#### [WORK TO BE COMPLETED]
When you reach the entries below, transcribe each one exactly as it stands.

#### [RECORDS SUPPLIED]
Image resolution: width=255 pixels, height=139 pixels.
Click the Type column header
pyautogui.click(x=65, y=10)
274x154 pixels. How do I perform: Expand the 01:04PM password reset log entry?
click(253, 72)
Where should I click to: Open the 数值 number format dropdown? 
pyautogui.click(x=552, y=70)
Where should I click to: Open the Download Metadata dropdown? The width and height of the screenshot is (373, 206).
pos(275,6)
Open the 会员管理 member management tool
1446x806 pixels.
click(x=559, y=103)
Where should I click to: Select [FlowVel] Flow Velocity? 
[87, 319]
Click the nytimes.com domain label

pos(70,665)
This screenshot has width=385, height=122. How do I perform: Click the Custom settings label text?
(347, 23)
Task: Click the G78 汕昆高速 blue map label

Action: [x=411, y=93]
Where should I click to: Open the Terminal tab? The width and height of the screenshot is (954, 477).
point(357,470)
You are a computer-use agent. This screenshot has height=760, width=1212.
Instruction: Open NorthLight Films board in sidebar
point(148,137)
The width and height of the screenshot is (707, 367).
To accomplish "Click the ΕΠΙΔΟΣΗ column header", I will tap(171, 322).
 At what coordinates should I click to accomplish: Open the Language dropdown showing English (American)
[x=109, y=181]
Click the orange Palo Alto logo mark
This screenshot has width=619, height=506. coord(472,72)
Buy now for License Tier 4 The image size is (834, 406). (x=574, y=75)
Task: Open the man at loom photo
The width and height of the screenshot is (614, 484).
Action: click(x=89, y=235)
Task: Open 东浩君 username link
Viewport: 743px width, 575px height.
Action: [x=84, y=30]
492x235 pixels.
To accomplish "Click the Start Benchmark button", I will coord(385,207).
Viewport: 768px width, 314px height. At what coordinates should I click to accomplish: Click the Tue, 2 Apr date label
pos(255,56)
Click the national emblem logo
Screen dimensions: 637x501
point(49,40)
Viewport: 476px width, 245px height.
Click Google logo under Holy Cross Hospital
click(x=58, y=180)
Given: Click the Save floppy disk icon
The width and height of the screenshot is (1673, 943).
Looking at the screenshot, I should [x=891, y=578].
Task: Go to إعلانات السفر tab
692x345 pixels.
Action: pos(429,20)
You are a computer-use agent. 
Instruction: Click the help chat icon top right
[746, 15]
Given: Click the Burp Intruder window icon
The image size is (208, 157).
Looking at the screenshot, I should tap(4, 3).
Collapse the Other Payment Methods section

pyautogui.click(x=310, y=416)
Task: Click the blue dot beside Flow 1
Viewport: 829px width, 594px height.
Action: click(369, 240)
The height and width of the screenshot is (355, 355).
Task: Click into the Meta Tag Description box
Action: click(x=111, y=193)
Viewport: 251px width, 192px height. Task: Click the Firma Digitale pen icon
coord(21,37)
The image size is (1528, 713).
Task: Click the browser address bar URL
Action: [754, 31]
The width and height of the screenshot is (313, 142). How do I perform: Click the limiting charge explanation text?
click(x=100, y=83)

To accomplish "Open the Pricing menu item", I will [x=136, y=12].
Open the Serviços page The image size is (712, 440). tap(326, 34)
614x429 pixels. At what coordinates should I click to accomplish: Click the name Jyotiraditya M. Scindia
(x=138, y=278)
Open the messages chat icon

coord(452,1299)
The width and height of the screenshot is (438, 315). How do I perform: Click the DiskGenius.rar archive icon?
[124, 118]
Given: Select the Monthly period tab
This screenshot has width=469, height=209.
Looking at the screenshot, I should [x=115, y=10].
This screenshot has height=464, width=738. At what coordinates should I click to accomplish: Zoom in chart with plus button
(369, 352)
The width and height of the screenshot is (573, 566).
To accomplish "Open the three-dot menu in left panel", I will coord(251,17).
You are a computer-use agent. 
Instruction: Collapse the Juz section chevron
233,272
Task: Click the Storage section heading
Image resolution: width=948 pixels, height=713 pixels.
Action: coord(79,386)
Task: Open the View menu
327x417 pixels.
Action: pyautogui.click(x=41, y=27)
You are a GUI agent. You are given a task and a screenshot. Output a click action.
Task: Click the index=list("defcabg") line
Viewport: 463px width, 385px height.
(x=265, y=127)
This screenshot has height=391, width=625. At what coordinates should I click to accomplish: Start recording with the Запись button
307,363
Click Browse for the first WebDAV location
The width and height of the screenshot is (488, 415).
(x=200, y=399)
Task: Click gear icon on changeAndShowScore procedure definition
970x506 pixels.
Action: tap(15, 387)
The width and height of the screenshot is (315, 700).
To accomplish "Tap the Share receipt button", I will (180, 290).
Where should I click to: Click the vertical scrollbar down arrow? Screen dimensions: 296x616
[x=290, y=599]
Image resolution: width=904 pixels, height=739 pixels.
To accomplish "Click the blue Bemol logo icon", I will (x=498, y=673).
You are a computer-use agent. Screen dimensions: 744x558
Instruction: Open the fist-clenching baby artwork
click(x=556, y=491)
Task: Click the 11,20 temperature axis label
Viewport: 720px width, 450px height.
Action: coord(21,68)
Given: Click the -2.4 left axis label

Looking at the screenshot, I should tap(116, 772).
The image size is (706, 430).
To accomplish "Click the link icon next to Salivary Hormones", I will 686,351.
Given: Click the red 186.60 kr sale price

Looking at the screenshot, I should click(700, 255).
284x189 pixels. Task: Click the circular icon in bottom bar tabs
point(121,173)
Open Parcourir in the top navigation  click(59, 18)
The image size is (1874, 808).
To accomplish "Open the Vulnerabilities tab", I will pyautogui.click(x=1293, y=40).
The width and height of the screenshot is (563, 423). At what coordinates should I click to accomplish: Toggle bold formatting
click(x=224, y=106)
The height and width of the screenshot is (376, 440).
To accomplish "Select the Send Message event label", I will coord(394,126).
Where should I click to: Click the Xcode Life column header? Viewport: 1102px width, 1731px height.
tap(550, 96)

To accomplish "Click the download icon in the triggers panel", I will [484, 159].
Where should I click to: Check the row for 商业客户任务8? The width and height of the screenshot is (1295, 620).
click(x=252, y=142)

#### [SOLUTION]
Image resolution: width=255 pixels, height=139 pixels.
Click the Type column header
pyautogui.click(x=65, y=10)
274x154 pixels. How do I perform: Expand the 01:04PM password reset log entry?
click(253, 72)
Where should I click to: Open the 数值 number format dropdown? 
pyautogui.click(x=552, y=70)
Where should I click to: Open the Download Metadata dropdown? The width and height of the screenshot is (373, 206).
pos(275,6)
Open the 会员管理 member management tool
1446x806 pixels.
click(x=559, y=103)
Where should I click to: Select [FlowVel] Flow Velocity? 
[87, 319]
Click the nytimes.com domain label

pos(70,665)
This screenshot has width=385, height=122. How do I perform: Click the Custom settings label text?
(347, 23)
Task: Click the G78 汕昆高速 blue map label

Action: [x=411, y=93]
Where should I click to: Open the Terminal tab? The width and height of the screenshot is (954, 477).
point(357,470)
You are a computer-use agent. This screenshot has height=760, width=1212.
Instruction: Open NorthLight Films board in sidebar
point(148,137)
The width and height of the screenshot is (707, 367).
To accomplish "Click the ΕΠΙΔΟΣΗ column header", I will tap(171, 322).
 At what coordinates should I click to accomplish: Open the Language dropdown showing English (American)
[x=109, y=181]
Click the orange Palo Alto logo mark
This screenshot has width=619, height=506. coord(472,72)
Buy now for License Tier 4 The image size is (834, 406). (x=574, y=75)
Task: Open the man at loom photo
The width and height of the screenshot is (614, 484).
Action: click(x=89, y=235)
Task: Open 东浩君 username link
Viewport: 743px width, 575px height.
Action: [x=84, y=30]
492x235 pixels.
To accomplish "Click the Start Benchmark button", I will coord(385,207).
Viewport: 768px width, 314px height. At what coordinates should I click to accomplish: Click the Tue, 2 Apr date label
pos(255,56)
Click the national emblem logo
Screen dimensions: 637x501
point(49,40)
Viewport: 476px width, 245px height.
Click Google logo under Holy Cross Hospital
click(x=58, y=180)
Given: Click the Save floppy disk icon
The width and height of the screenshot is (1673, 943).
Looking at the screenshot, I should [x=891, y=578].
Task: Go to إعلانات السفر tab
692x345 pixels.
Action: pos(429,20)
You are a computer-use agent. 
Instruction: Click the help chat icon top right
[746, 15]
Given: Click the Burp Intruder window icon
The image size is (208, 157).
Looking at the screenshot, I should tap(4, 3).
Collapse the Other Payment Methods section

pyautogui.click(x=310, y=416)
Task: Click the blue dot beside Flow 1
Viewport: 829px width, 594px height.
Action: click(369, 240)
The height and width of the screenshot is (355, 355).
Task: Click into the Meta Tag Description box
Action: click(x=111, y=193)
Viewport: 251px width, 192px height. Task: Click the Firma Digitale pen icon
coord(21,37)
The image size is (1528, 713).
Task: Click the browser address bar URL
Action: [754, 31]
The width and height of the screenshot is (313, 142). How do I perform: Click the limiting charge explanation text?
click(x=100, y=83)

To accomplish "Open the Pricing menu item", I will [x=136, y=12].
Open the Serviços page The image size is (712, 440). tap(326, 34)
614x429 pixels. At what coordinates should I click to accomplish: Click the name Jyotiraditya M. Scindia
(x=138, y=278)
Open the messages chat icon

coord(452,1299)
The width and height of the screenshot is (438, 315). How do I perform: Click the DiskGenius.rar archive icon?
[124, 118]
Given: Select the Monthly period tab
This screenshot has width=469, height=209.
Looking at the screenshot, I should [x=115, y=10].
This screenshot has height=464, width=738. At what coordinates should I click to accomplish: Zoom in chart with plus button
(369, 352)
The width and height of the screenshot is (573, 566).
To accomplish "Open the three-dot menu in left panel", I will coord(251,17).
You are a computer-use agent. 
Instruction: Collapse the Juz section chevron
233,272
Task: Click the Storage section heading
Image resolution: width=948 pixels, height=713 pixels.
Action: coord(79,386)
Task: Open the View menu
327x417 pixels.
Action: pyautogui.click(x=41, y=27)
You are a GUI agent. You are given a task and a screenshot. Output a click action.
Task: Click the index=list("defcabg") line
Viewport: 463px width, 385px height.
(x=265, y=127)
This screenshot has height=391, width=625. At what coordinates should I click to accomplish: Start recording with the Запись button
307,363
Click Browse for the first WebDAV location
The width and height of the screenshot is (488, 415).
(x=200, y=399)
Task: Click gear icon on changeAndShowScore procedure definition
970x506 pixels.
Action: tap(15, 387)
The width and height of the screenshot is (315, 700).
To accomplish "Tap the Share receipt button", I will (180, 290).
Where should I click to: Click the vertical scrollbar down arrow? Screen dimensions: 296x616
[x=290, y=599]
Image resolution: width=904 pixels, height=739 pixels.
To accomplish "Click the blue Bemol logo icon", I will (x=498, y=673).
You are a computer-use agent. Screen dimensions: 744x558
Instruction: Open the fist-clenching baby artwork
click(x=556, y=491)
Task: Click the 11,20 temperature axis label
Viewport: 720px width, 450px height.
Action: coord(21,68)
Given: Click the -2.4 left axis label

Looking at the screenshot, I should tap(116, 772).
The image size is (706, 430).
To accomplish "Click the link icon next to Salivary Hormones", I will 686,351.
Given: Click the red 186.60 kr sale price

Looking at the screenshot, I should click(700, 255).
284x189 pixels. Task: Click the circular icon in bottom bar tabs
point(121,173)
Open Parcourir in the top navigation  click(59, 18)
The image size is (1874, 808).
To accomplish "Open the Vulnerabilities tab", I will pyautogui.click(x=1293, y=40).
The width and height of the screenshot is (563, 423). At what coordinates should I click to accomplish: Toggle bold formatting
click(x=224, y=106)
The height and width of the screenshot is (376, 440).
To accomplish "Select the Send Message event label", I will coord(394,126).
Where should I click to: Click the Xcode Life column header? Viewport: 1102px width, 1731px height.
tap(550, 96)

To accomplish "Click the download icon in the triggers panel", I will [484, 159].
Where should I click to: Check the row for 商业客户任务8? The width and height of the screenshot is (1295, 620).
click(x=252, y=142)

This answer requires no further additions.